Why I am not impressed by A.I.

@joel1974@lemmy.world · 2 months ago

Why I am not impressed by A.I.

Fubarberry · 2 months ago

I asked mistral/brave AI and got this response:

How Many Rs in Strawberry

The word “strawberry” contains three "r"s. This simple question has highlighted a limitation in large language models (LLMs), such as GPT-4 and Claude, which often incorrectly count the number of "r"s as two. The error stems from the way these models process text through a process called tokenization, where text is broken down into smaller units called tokens. These tokens do not always correspond directly to individual letters, leading to errors in counting specific letters within words.
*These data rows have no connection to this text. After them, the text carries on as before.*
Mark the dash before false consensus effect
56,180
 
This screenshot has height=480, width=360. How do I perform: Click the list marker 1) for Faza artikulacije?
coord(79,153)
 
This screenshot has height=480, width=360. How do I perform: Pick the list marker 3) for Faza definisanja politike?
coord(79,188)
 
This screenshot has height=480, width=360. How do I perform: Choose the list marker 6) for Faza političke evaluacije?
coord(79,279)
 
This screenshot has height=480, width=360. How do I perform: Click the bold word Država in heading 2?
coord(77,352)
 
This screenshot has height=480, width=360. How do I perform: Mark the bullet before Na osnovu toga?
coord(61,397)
@jj4211@lemmy.world · 2 months ago

Yes, at some point the meme becomes the training data and the LLM doesn’t need to answer because it sees the answer all over the damn place.

@otp@sh.itjust.works · 2 months ago

From a linguistic perspective, this is why I am impressed by (or at least, astonished by) LLMs!
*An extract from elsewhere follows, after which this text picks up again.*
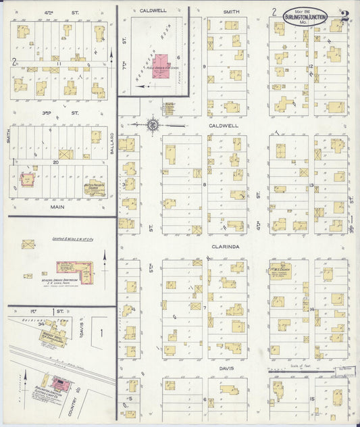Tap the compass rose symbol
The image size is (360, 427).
[153, 124]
@seven_phone@lemmy.world · 2 months ago

deleted by creator

ratz30 · 2 months ago

It is wrong. Strawberry has 3 r’s

@seven_phone@lemmy.world · 2 months ago

deleted by creator

@iAmTheTot@sh.itjust.works · 2 months ago

Uh, no, that is not common parlance. If any human tells you that strawberry has two r’s, they are also wrong.

@pr06lefs@lemmy.ml · 2 months ago

there are two 'r’s in ‘strawbery’

Autonomous User · 2 months ago

Skill issue

@whynot_1@lemmy.world · 2 months ago

I think I have seen this exact post word for word fifty times in the last year.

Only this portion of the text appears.